Once upon a time, back in the good old days of David Coleman and the idiotic Emlyn Hughes, this used to be a sports quiz. A selection of sports personalities past and present would answer questions about sport. A very simple format, but one which worked perfectly well. Now, as I watch the annoyingly camp and ridiculous Matt Dawson take on the absurd Phil Tuffnell in games of charades and 'Stick The Tail On Gail Emms' arse' I long for the days when big but friendly beer-belly Bill Beaumont faced off with uber-mulleted cricketing legend Ian Botham. Now Sir Ian, if you don't mind. Which my mother does. Enormously.
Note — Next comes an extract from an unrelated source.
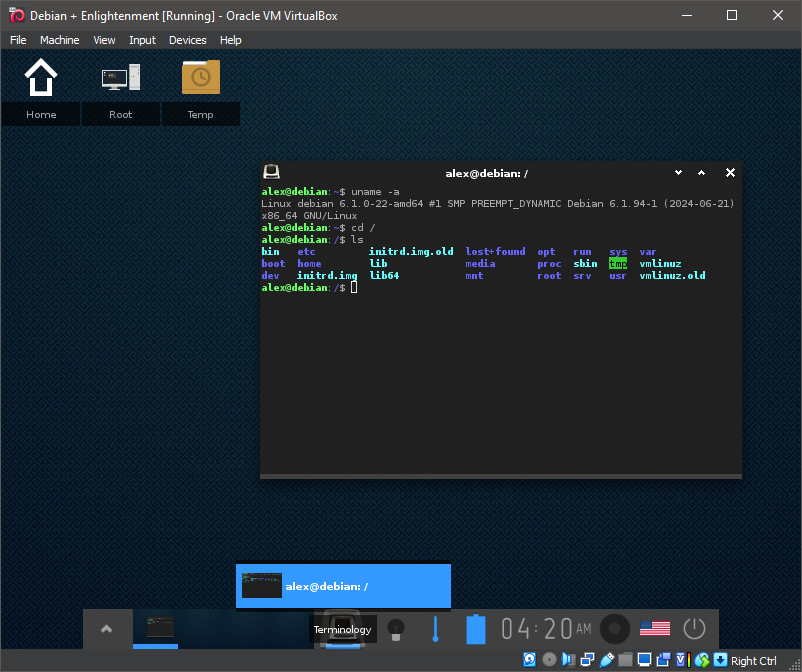Click the thermometer temperature gadget
This screenshot has height=672, width=802.
[x=435, y=629]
The closest you came to forced humour in those days was the classic 'What Happened Next?' round. A tennis ball hitting some poor, unsuspecting line judge in the face or a miffed horse throwing some toff off it's back and into a stream seemed far more amusing than anything the current lot can come up with. Otherwise the comedy was much more natural. Hughes' legendary failure to identify the correct gender of Princess Anne springs immediateley to mind.
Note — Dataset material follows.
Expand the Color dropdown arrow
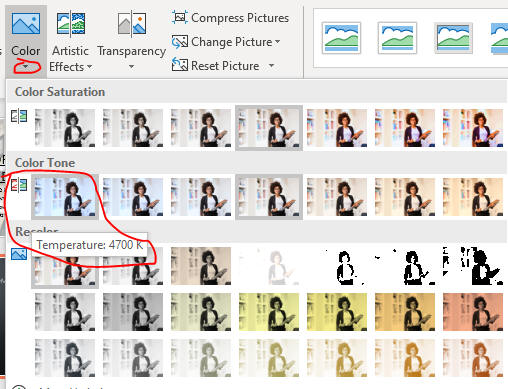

When there is a genuine sports question it is hopeleslly dumbed down so as not to embarrass any of the guests, lest they refuse to come back at a later date. You'll go a long way now to see any repeat of the staggering ineptitude of Jonathan Davies' performance on one particular occasion, while Ellery Hanley seemed equally incapable of answering simple questions on his own sport. Quite why it was always rugby league players who fluffed their lines I can't explain. Perhaps they're just the ones I remember most as I would most likely have been shouting the correct and obvious answer manically at the television set at the time. Only the team captains are denied protection now, with the old 'humiliate the skipper' gag just about the only thing to avoid the cull during the re-structure of the format. The only problem is that the contemporary captains are only too willing to play along with looking stupid and so the joke falls flat.
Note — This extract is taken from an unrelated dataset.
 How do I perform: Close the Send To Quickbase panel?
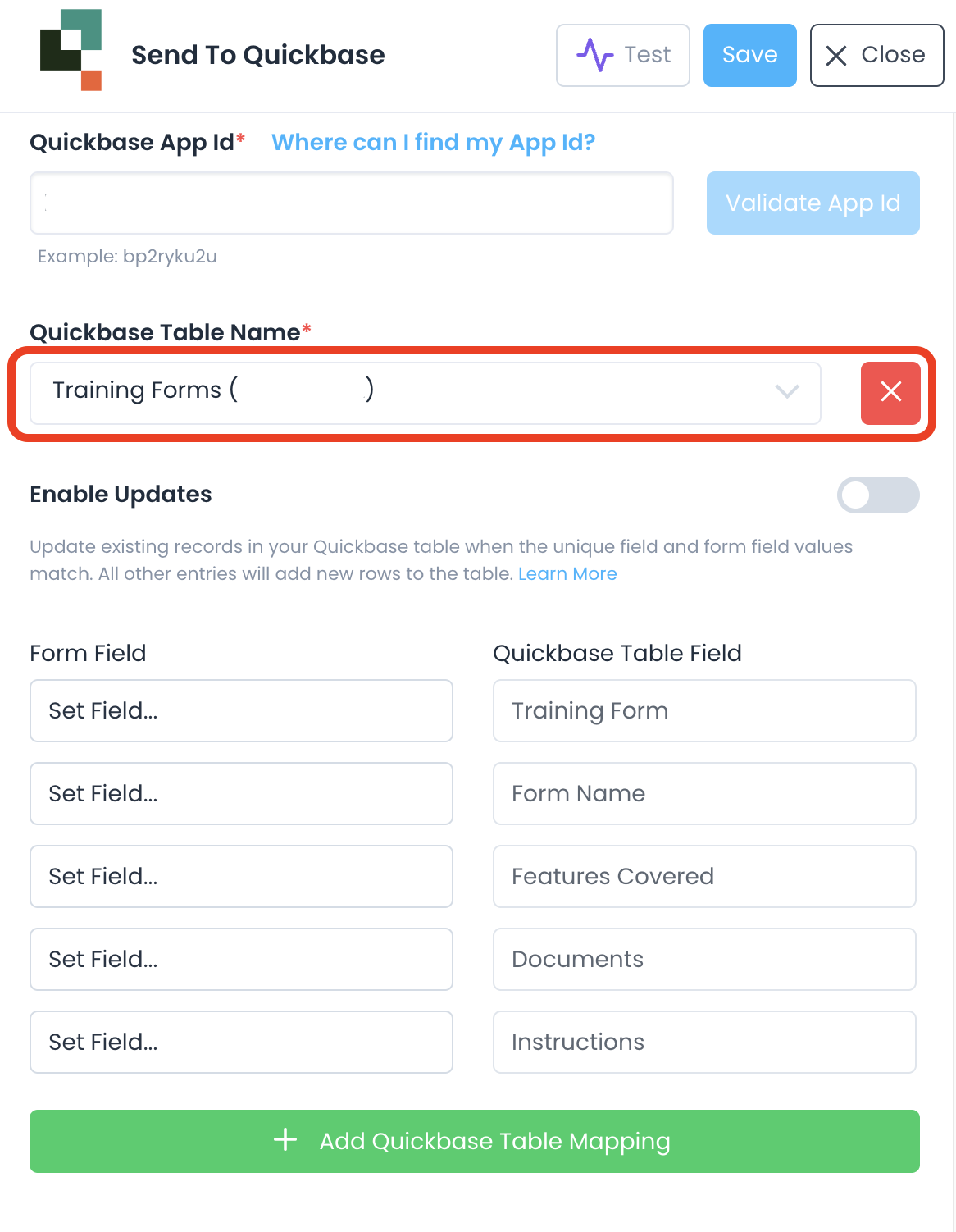[x=876, y=55]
Fast forward to the present day and you don't even need to be a sports star to get on the show. Pointlessly, they've opened it up to any old celebrity with a spare hour who might just be trying to build or rebuild his or her career. Last night (December 6) we had the otherwise amusing Patrick McGuinness, with the real naffness provided by X-Factor warbler Olly Murs. What either knows about sport could be written on the back of one of Tuffnell's roll-up wacky-backy papers. All of which sends the whole thing into 'They Think It's All Over' or 'League Of Their Own' territory. Where once there was a sports quiz, now there is a 'knock-about' comedy show with a few party games thrown in. It's a tragic piece of television making, and doesn't even have the distinction of being original.
A Question Of Sport is one of the BBC's longest running shows, but on current form it can't be long before it is laid to rest and replaced by another God-awful reality show.